English    Türkçe    فارسی   

1
984-993

  • مال را کز بهر دین باشی حمول ** نعم مال صالح خواندش رسول‌‌
  • Din yolunda sarf etmek üzere kazandığın mala, Peygamber, “ne güzel mal” demiştir.
  • آب در کشتی هلاک کشتی است ** آب اندر زیر کشتی پشتی است‌‌ 985
  • Suyun gemi içinde olması geminin helâkidir. Gemi altındaki su ise gemiye; geminin yürümesine yardımcıdır.

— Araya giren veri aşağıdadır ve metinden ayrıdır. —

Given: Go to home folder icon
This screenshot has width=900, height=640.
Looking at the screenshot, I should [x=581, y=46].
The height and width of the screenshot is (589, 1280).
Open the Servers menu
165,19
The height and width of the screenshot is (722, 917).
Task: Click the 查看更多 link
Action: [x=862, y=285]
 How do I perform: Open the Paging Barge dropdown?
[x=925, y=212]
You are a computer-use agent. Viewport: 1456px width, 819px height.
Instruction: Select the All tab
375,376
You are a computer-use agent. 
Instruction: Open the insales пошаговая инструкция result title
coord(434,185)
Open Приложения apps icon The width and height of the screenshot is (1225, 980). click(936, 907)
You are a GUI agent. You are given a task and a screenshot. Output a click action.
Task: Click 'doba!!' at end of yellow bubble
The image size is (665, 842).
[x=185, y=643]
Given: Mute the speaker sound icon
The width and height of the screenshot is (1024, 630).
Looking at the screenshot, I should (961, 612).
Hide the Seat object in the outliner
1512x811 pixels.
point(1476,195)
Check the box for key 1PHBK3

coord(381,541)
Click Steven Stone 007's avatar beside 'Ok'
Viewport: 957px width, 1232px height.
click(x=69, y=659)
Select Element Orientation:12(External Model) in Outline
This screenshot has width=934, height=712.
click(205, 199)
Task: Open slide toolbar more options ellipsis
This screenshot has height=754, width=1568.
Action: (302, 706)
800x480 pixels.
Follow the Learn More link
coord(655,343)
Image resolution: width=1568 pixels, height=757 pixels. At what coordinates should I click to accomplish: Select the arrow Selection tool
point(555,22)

  • چون که مال و ملک را از دل براند ** ز آن سلیمان خویش جز مسکین نخواند
  • Mal, mülk sevgisini gönülden sürüp çıkardığındandır ki Süleyman, ancak yoksul adını takındı.
  • کوزه‌‌ی سر بسته اندر آب زفت ** از دل پر باد فوق آب رفت‌‌
  • Ağzı kapalı testi, içi hava ile dolu olduğundan derin ve uçsuz bucaksız su üstünde yüzüp gitti.
  • باد درویشی چو در باطن بود ** بر سر آب جهان ساکن بود
  • İşte yoksulluk havası oldukça insan, dünya denizine batmaz, o denizin üstünde durur.
  • گر چه جمله‌‌ی این جهان ملک وی است ** ملک در چشم دل او لا شی است‌‌
  • Bütün bu dünya, onun mülkü olsa bu mülk, gözünde hiçbir şey değildir.
  • پس دهان دل ببند و مهر کن ** پر کنش از باد کبر من لدن‌‌ 990
  • Şu halde kalbini Min Ledün ululuğunun havasıyla doldur, ağzını da bağla, mühürle!
  • جهد حق است و دوا حق است و درد ** منکر اندر نفی جهدش جهد کرد
  • Çalışma da haktır, deva da haktır, dert de hak. Münkir kimse çalışmayı inkârda ısrar eder durur.”
  • مقرر شدن ترجیح جهد بر توکل‌‌
  • Çalışmanın tevekküle tercihi
  • زین نمط بسیار برهان گفت شیر ** کز جواب آن جبریان گشتند سیر
  • Aslan bu yolda birçok deliller getirdi. O Cebrîler, aslanın cevabına kandılar.
  • روبه و آهو و خرگوش و شغال ** جبر را بگذاشتند و قیل و قال‌‌
  • Tilki, geyik, tavşan ve çakal cebre inanışı ve dedikoduyu bıraktılar.